Appeal from Supreme Court of New York County.
Jay Leo Rothschild, for the appellant.
Bernard Hershkopf [ I. Gainsburg with him on the brief], for the respondents.
The temporary administrators of Arnold Rothstein, deceased, brought suit against the Farmers and Traders Life Insurance Company upon its life insurance policy in the sum of $20,000, issued on his life and payable to his estate in the event of death. The insurance company had originally refused to pay upon demand of the temporary administrators and the filing of proof of death.
The insurance company thereafter appeared in the action and moved for an order of interpleader substituting the defendant, appellant, herein, Inez Norton, as defendant in its stead. The insurance company showed that she claimed that she was entitled to the proceeds of the insurance policy in question under an alleged change of beneficiary made in her favor by the deceased in his lifetime. Thereafter an order was duly made impleading her as defendant in the action, and substituting her for the insurance company.
Appellant interposed an answer containing denials and a counterclaim to the effect that "On information and belief, the said Arnold Rothstein, in his lifetime, executed a document, changing the beneficiary in said policy above described, from the estate to the defendant herein, or assigning the whole or any part of said sum of $20,000 to be paid on the said policy to this defendant."

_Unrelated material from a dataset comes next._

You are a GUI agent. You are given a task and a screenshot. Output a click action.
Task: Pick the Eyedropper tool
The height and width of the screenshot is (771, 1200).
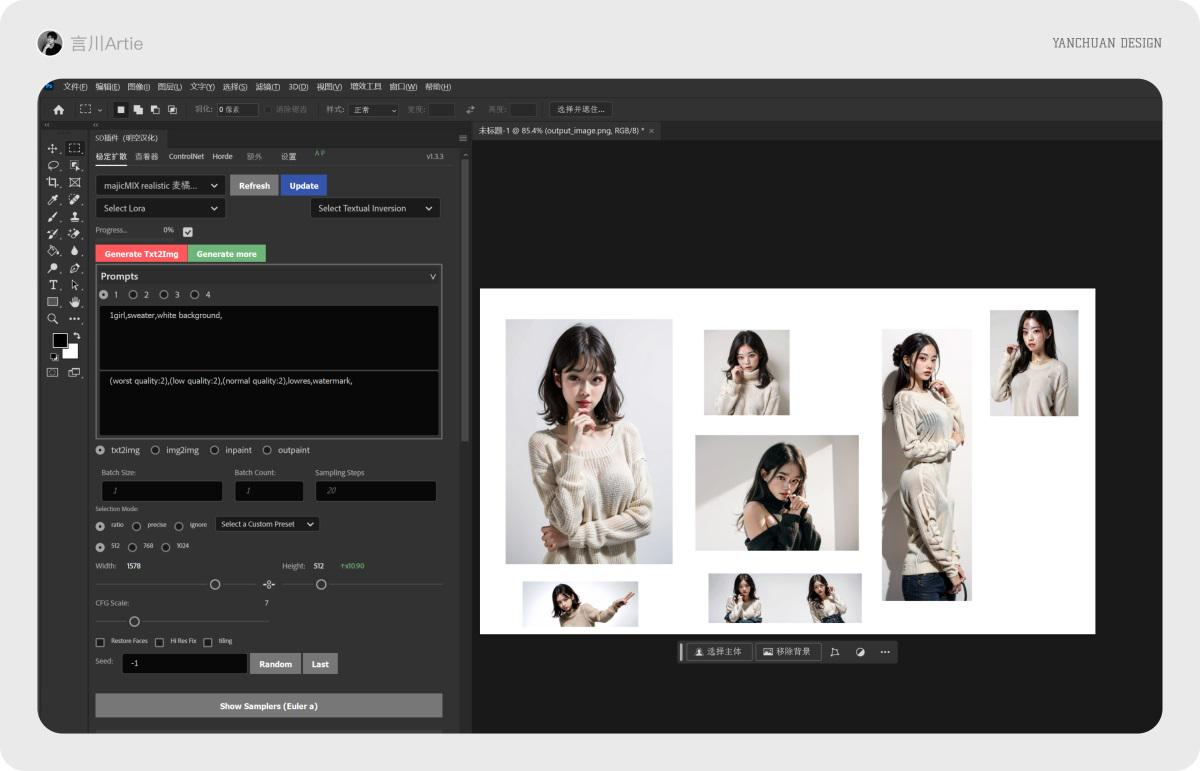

The plaintiffs' reply traversed those allegations, and thus were raised the issues which were tried.
It was conceded at the trial that there never had been a compliance with the terms of the contract of insurance to the effect that the reserved power to change the beneficiary could be exercised only "by filing written notice thereof at the Home Office of the Company, accompanied by the policy for suitable endorsement thereon;" that "such change shall take effect upon the endorsement of the same on the policy by the company," and that "no change, designation or declaration shall take effect until endorsed on this policy by the Company at the Home Office."

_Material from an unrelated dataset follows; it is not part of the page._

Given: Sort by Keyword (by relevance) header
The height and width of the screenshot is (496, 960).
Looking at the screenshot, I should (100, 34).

The learned trial justice found all the facts as the defendant, Miss Norton, contended, and thus found that the policy was given to her by said deceased Rothstein. The court ruled, however, as a matter of law that such gift was legally impossible because of the provision in the policy that no assignment could be made binding upon the company except by filing the instrument accomplishing the same at the home office of the insurance company, which had not been done.
This appeal presents only a question of law, which is as follows: Assuming, as was found by the learned trial court, that the deceased gave the policy, which was payable to his estate, to defendant with the intention that it should constitute a gift, and that upon his death the insurance company deposited the proceeds of the policy in court, is the provision of the policy that "no assignment of this policy shall be binding upon the company unless it be filed with the company at its Home Office," available to the administrators of the deceased, as against the said assignee, in an action of interpleader with respected to the proceeds so deposited in court? We think the answer should be "No."

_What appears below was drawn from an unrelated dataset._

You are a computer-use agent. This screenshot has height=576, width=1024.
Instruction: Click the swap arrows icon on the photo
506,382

Since the policy involved was payable to the insured's estate, and contained no designation of a third person beneficiary, it was subject to assignment by the insured, in his lifetime, of his entire interest, which represented the proceeds of the policy accruing on his death. On such assignment nothing could fall into the administrators' hands.
The provision in the policy requiring an assignment to be filed with the insurance company in order that it be binding on such company, is, in the absence of any third person beneficiary or prior registered assignee, for the protection of the insurance company only. The insurance company not defending and the action having through its motion become one of interpleader, with the fund now in court, the rights of the company under the policy are waived and the sole issue is as to who owned the fund in court. The fact of assignment by the insured of his interest has been determined in favor of the defendant, Miss Norton, at the trial. The learned trial justice having found such fact, the defendant owned the fund as matter of law and the court should have granted her judgment for its payment.
The judgment appealed from should be reversed on the law, with costs, and since all the facts have been found for the defendant, judgment should be directed for her, with costs.
DOWLING, P.J., MERRELL, FINCH, and SHERMAN, JJ., concur.
Judgment reversed, with costs, and judgment directed for defendant, with costs. Settle order on notice.